Pasó la elección, se salvó el sistema de libertades, pero el problema sigue vivo y demanda atención de toda la sociedad. Un pueblo gobernado por una clase política ingrata y camorrera no puede desarrollarse y está condenado a vivir con el peso eterno de la injusticia. Por tanto, si la justicia no recupera: el equilibrio, la fuerza y la imparcialidad, seguiremos montados en un péndulo oscilante entre la anarquía y la autocracia, hasta caer definitivamente en el totalitarismo.

La razón por la cual hay que recuperar de inmediato la seguridad física, la prestancia y la confianza en el sistema judicial es simple: si se quiere corregir un sistema político corrupto, primero hay que despolitizar la justicia y los entes de control, porque una democracia partidista lícita no puede seguir compitiendo contra movimientos políticos armados violentos, financiados y representados por criminales, narcotraficantes, terroristas, contratistas corruptos, ni enfermos mentales. Para ponérsela fácil al lector, digamos que la seguridad respaldada por el sistema judicial es a la convivencia y las instituciones democráticas, lo que son el tanque y la tubería que surten de agua una población.

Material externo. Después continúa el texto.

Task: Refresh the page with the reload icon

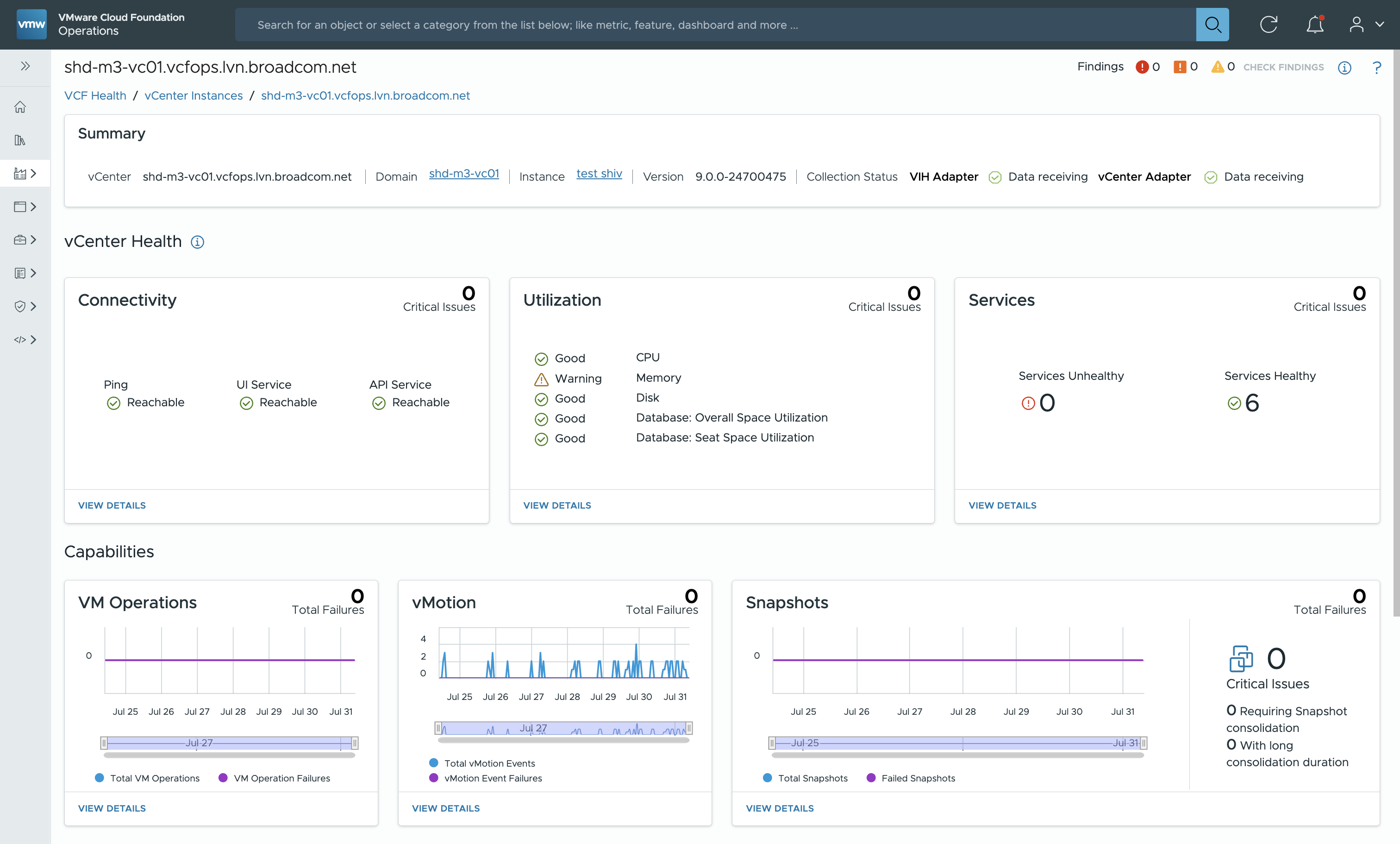Action: pos(1269,25)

La justicia es el eje de la funcionalidad de un Estado de Derecho y el pilar que sostiene el necesario equilibrio que habilita la independencia de poderes. Entonces, en lugar de abordar más “falsos procesos de paz” que solo generan inseguridad e impunidad y desvirtúan los conceptos de la equidad, igualdad e imparcialidad, lo primero que tenemos que hacer es recuperar la seguridad y la funcionalidad del sistema judicial. Una democracia sin justicia es una mentira donde el congreso seguirá siendo una olla corrupta y los gobiernos espejos de egos presidencialistas rodeados de camarillas que seguirán abusando y robando a sus anchas con sus aliados ideológicos públicos y privados.

Desde 2017 en virtud de los espurios acuerdos de Cuba, el desconocimiento del referendo y la instauración de la JEP, el control de buena parte de una justicia ideologizada y corrupta está influenciado por el poderío económico de la droga representado por organizaciones delictivas y narcoterroristas. Por tanto, es un suicidio democrático aceptar la participación en procesos electorales de candidatos que representan sistemas totalitarios contrarios a los preceptos del pacto social que representa el ordenamiento constitucional vigente.

El país no puede seguirle otorgando participación política a violentos y corruptos, ni manteniendo una justicia paralela para indultar criminales de mejor derecho y escarmentar las Fuerzas Armadas que defienden la ciudadanía, eso no es inclusión social ni pluralismo. Darle poder a la criminalidad para destruir, es presión ideológica estigmatizante contra quienes respetan y quienes representan la ley. Los delincuentes, los subversivos, los revolucionarios, los violentos y los corruptos, deben ir a la cárcel y pagar por sus crímenes sin privilegios, deben ser privados de su libertad y derechos pues su único propósito es destruir el sistema de libertades de los demás.

Es asunto de todos los colombianos exigir al nuevo gobierno, al congreso y las cortes: seguridad, justicia y concertar agendas con el sector productivo, para encontrar un propósito de país y un sendero de desarrollo que permita la recuperación de la quebrantada dignidad, la soberanía y la convivencia en esta nación.